Der Arzt, der nicht aufhörte zu heilen
Giovanni Traverso ist 49 Jahre alt. Er wurde in Cambridge, England, geboren, wuchs aber in Peru, dann in Kanada und schließlich wieder in England auf. Sein Vater war Peruaner mit italienischen Wurzeln, seine Mutter Nicaraguanerin. Als er 14 war, zog seine Familie nach Toronto, Kanada, um den politischen Unruhen in Peru zu entgehen. Nachdem er in der High School seine Pflichtkurse vorzeitig abgeschlossen hatte, folgte er dem Rat eines Chemielehrers und schrieb sich für ein Programm ein, das ihn an ein Genetiklabor der Universität von Toronto führte. Toronto Krankenhaus für kranke Kinder.
Dort verbringt er seine Nachmittage mit der Kartierung des Chromosoms 7 und dem Erlernen molekularbiologischer Techniken wie der PCR. Es ist die Pionierzeit der Genomik, und Traverso verliebt sich in den wissenschaftlichen Prozess: Stellen Sie eine Frage, entwerfen Sie ein Experiment, finden Sie eine Antwort.

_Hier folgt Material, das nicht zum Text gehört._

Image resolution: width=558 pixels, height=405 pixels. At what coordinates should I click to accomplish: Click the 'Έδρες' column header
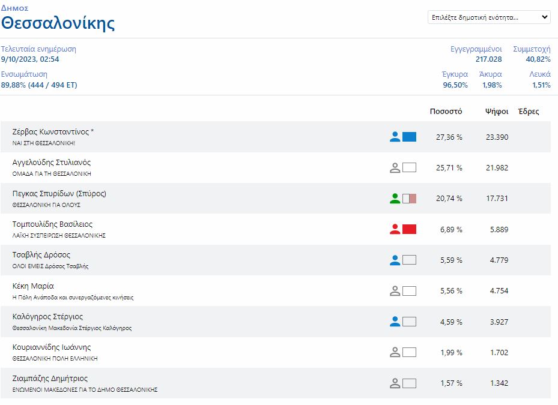529,112
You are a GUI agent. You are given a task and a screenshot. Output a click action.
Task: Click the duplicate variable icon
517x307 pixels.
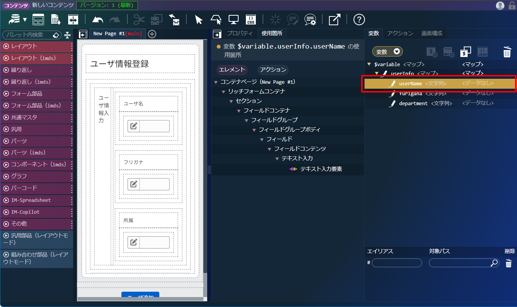466,52
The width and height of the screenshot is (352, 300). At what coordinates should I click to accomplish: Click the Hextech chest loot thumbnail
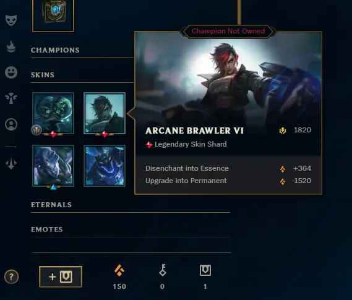coord(53,14)
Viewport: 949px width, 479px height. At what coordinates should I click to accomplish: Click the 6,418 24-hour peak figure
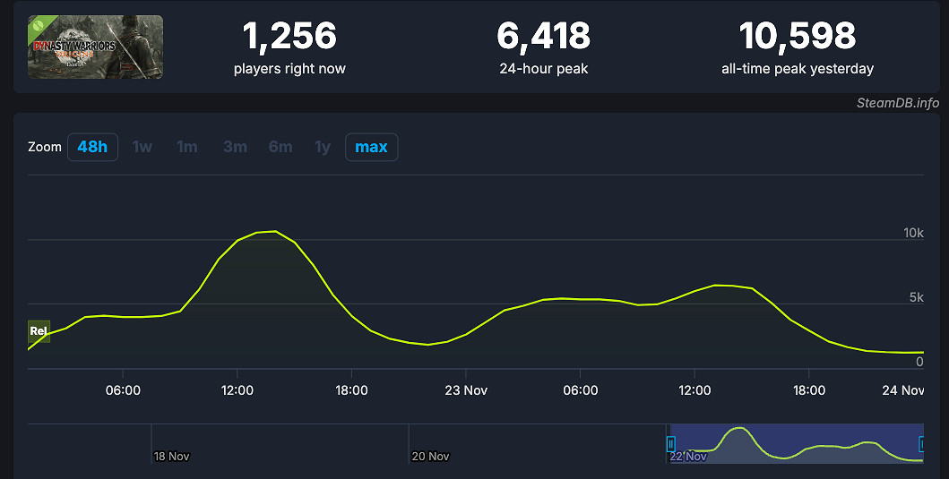[x=543, y=37]
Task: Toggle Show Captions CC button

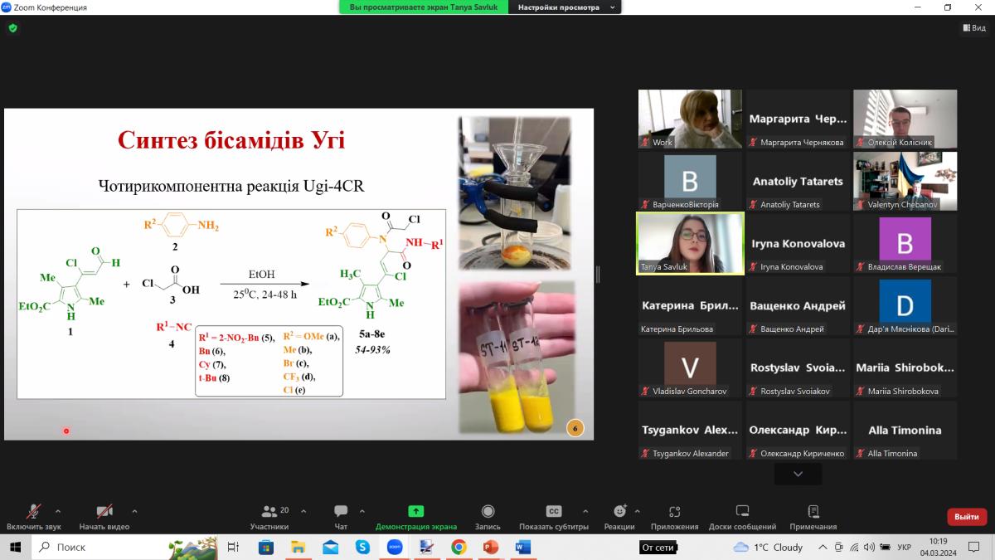Action: (554, 512)
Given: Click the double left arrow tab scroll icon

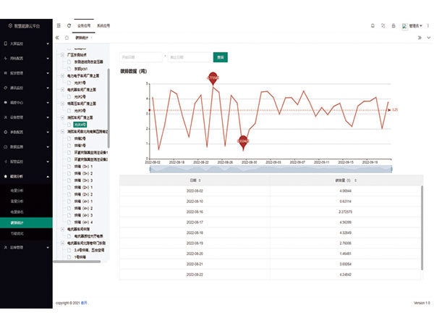Looking at the screenshot, I should (x=57, y=38).
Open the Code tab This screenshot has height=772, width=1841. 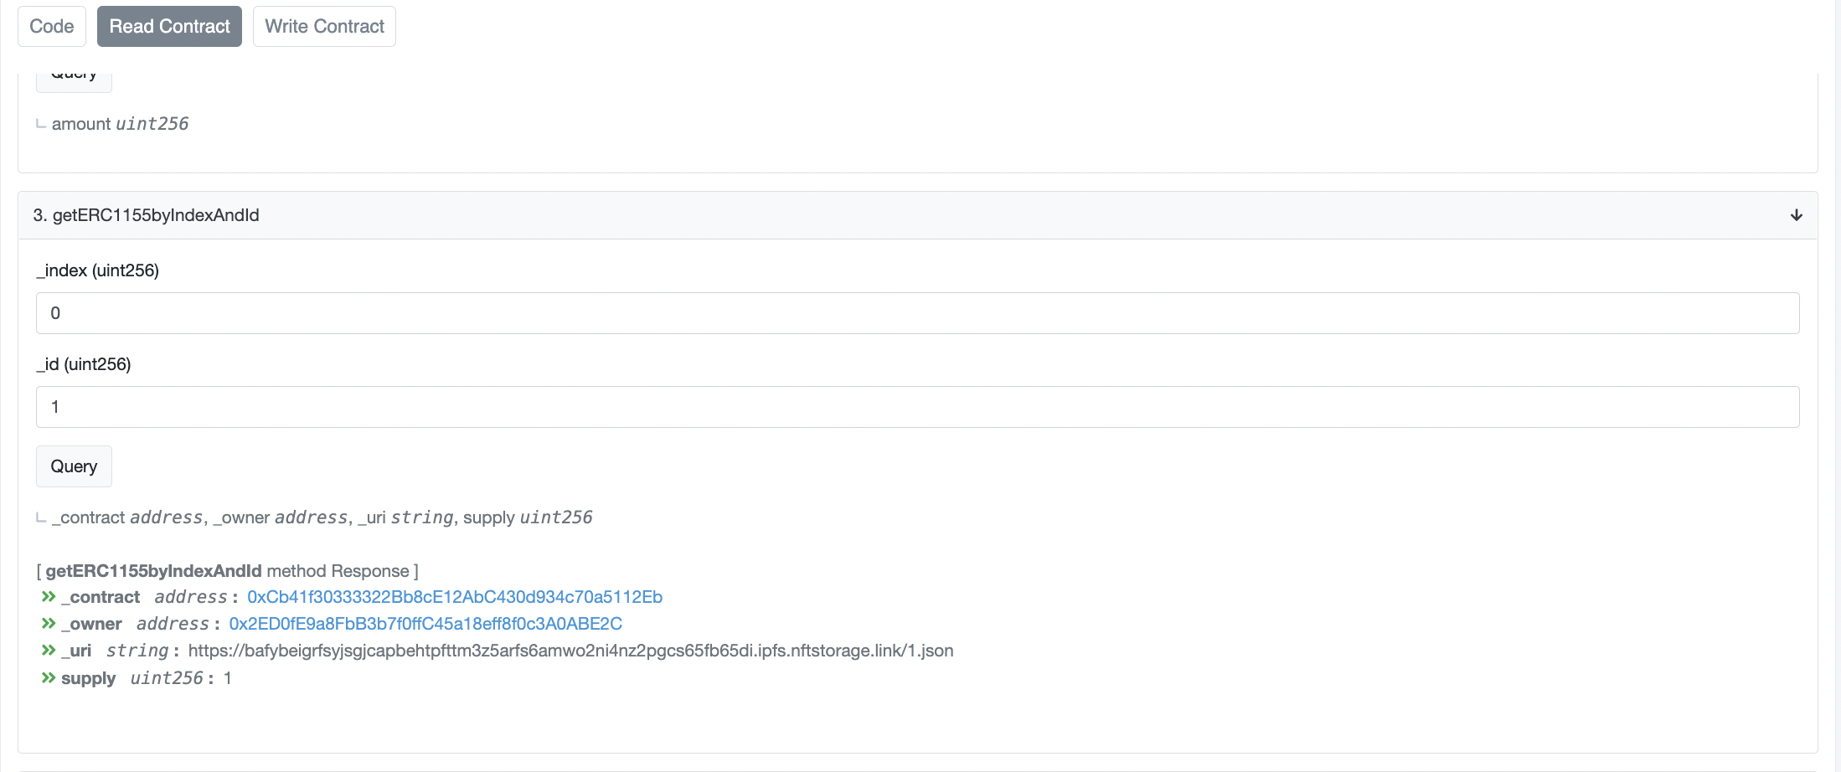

Er beschließt, in Cambridge Medizin zu studieren, aber im zweiten Jahr macht er ein Sommerpraktikum im Labor des Krebsspezialisten Bert Vogelstein eine Johns Hopkins UniversityDie Arbeit faszinierte ihn so sehr, dass Vogelstein ihn bat, für eine Promotion zu bleiben. Traverso nahm an, legte sein Medizinstudium auf Eis und zog nach Baltimore. Während seiner Promotion entwickelte er eine Methode zur Identifizierung von Dickdarmkrebsmutationen in Stuhlproben. eine Technologie, die später von Exact Sciences lizenziert wurde und wird jetzt im Cologuard-Test verwendet. Im Jahr 2003 landete es für diese Arbeit in der TR35-Liste der MIT, die der 35 vielversprechendsten Innovatoren unter 35 Jahren weltweit.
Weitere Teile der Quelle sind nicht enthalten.